Few causes of maternal doe mortality are more prominent than vehicle strikes. Deer are naturally susceptible to vehicle strikes due to their limited depth perception.
It is often theorized that deer are unable to determine the distance at which a vehicle’s headlights are seen until moments before a collision. This, in turn, places them in harm’s way, when crossing roadways.
The onset of disease also accounts for a relatively high percentage of death in maternal does.
While significantly less common than death from vehicle strikes, even healthy people succumb to illness occasionally.
A doe’s body is under incredible stress in the weeks leading up to, and directly following fawning, causing increased susceptibility to diseases like Blue Tongue (Hemorrhagic Disease).
A small percentage of does are also killed yearly by other means, including predation and environmental hazards, such as becoming entangled in fences. No matter the cause of a doe’s death, her fawns are still left to carry on in her absence.

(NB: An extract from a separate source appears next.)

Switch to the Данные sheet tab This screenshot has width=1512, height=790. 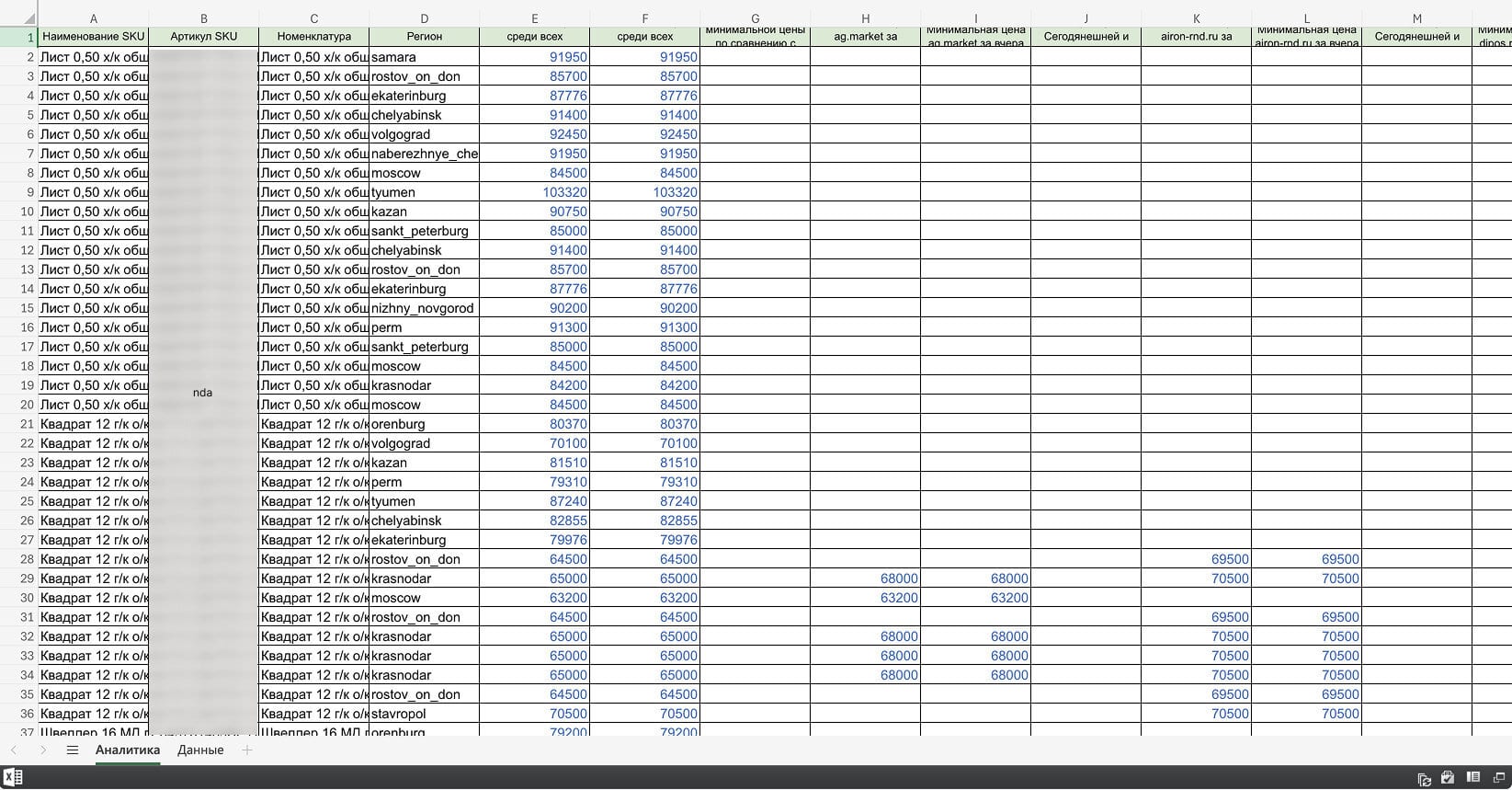(200, 750)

Luckily, there is somewhat of a happy ending to this story. Does have been known to “adopt” fawns that are not their own.
For many orphaned fawns, this serves as the ultimate life-saver, as they are provided the guidance that they desperately need during the first weeks and months of life.

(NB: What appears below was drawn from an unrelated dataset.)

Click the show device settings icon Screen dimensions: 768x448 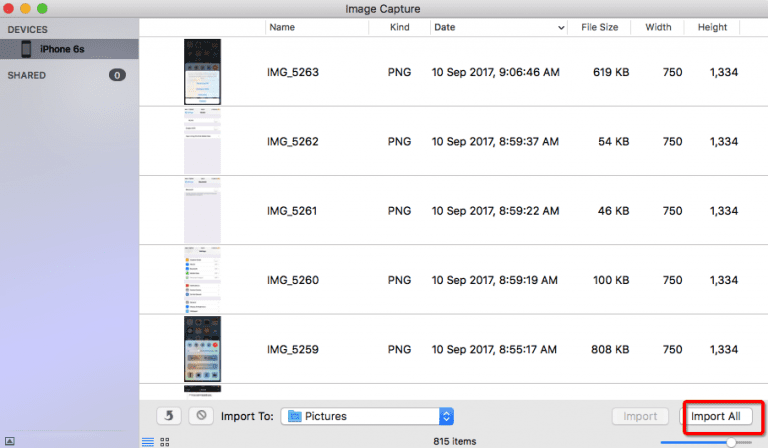click(x=9, y=441)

It is believed that this adoptive nature arises out of a doe’s natural maternal instincts. During the greatest portion of the year, does are grouped together in family units where they feed, bed, and watch for danger as a group.
For this reason, it seems that most does will take notice of fawns that seem to be without maternal guidance and shelter them as necessary.
In the bulk of cases, orphaned fawns are adopted by does that already have fawns of their own. This is due to the fact that these does are already ripe with maternal instincts and accepting of the responsibility that comes with nurturing their own fawns.
These does are also actively producing milk, which fawns depend upon for survival during their first weeks of life.
The above scenario is almost always the case when one observes a wild doe with four fawns. Even under the best of circumstances, wild does only prove capable of conceiving up to three fawns at any given time, and even this is quite rare.
Therefore, the four fawns that are observed are likely to consist of two biological fawns and two orphaned fawns that a doe has adopted as her own.
Orphaned Fawn Survival Doe
The survival rate of an orphaned fawn is highly dependent upon a handful of factors. The first of which centers around whether or not a particular fawn is adopted by another maternal doe.
Those that are, fare far better than those forced to persevere without guidance.
In fact, a fawn that has yet to begin eating a solid diet will almost certainly die without finding another source of milk.
Another factor influencing the survival rate of an orphaned fawn relates to whether or not the adoptive doe in question proves capable of producing enough milk to feed the additional fawn.
Some does naturally produce less milk than others, making it nearly impossible to feed additional fawns outside of those that they birthed.
This can lead to higher fawn mortality due to starvation and disease.
The survival rate of an orphaned fawn is also dependent upon an adoptive doe’s maternal instincts. Some does are naturally more adept at taking care of their young and watching over them without compromise.
On the other hand, young does tend to be less adapted to life in a maternal role, which can prove detrimental when taking care of additional fawns.